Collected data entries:

- - -

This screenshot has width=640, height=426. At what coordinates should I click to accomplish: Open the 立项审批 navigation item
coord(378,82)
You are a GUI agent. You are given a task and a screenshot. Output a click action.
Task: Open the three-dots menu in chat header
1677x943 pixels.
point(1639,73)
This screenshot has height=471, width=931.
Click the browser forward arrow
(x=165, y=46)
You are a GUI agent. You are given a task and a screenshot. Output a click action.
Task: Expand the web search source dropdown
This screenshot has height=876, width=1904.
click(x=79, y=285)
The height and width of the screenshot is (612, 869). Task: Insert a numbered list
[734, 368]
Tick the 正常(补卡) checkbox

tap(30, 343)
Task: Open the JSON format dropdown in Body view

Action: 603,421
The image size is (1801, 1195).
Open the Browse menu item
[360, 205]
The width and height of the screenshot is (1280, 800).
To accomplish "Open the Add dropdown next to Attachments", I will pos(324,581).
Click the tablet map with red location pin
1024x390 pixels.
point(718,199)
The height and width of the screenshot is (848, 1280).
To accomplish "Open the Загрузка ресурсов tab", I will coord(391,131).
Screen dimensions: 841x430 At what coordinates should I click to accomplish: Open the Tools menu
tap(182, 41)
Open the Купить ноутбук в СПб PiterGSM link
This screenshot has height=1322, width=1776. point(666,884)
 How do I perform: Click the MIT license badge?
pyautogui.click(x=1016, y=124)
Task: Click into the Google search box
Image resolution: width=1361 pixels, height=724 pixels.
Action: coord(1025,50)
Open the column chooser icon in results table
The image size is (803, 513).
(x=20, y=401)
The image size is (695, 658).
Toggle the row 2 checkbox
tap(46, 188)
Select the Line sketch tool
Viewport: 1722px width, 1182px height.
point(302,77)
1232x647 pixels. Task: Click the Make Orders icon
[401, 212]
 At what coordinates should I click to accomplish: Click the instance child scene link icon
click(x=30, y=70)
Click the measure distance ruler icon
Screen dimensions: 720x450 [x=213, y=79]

- - -

▸ **Exercise**:
Pull out every line of the records that includes the string "search".

▸ **Exercise solution**:
Task: Expand the web search source dropdown
Task: Click into the Google search box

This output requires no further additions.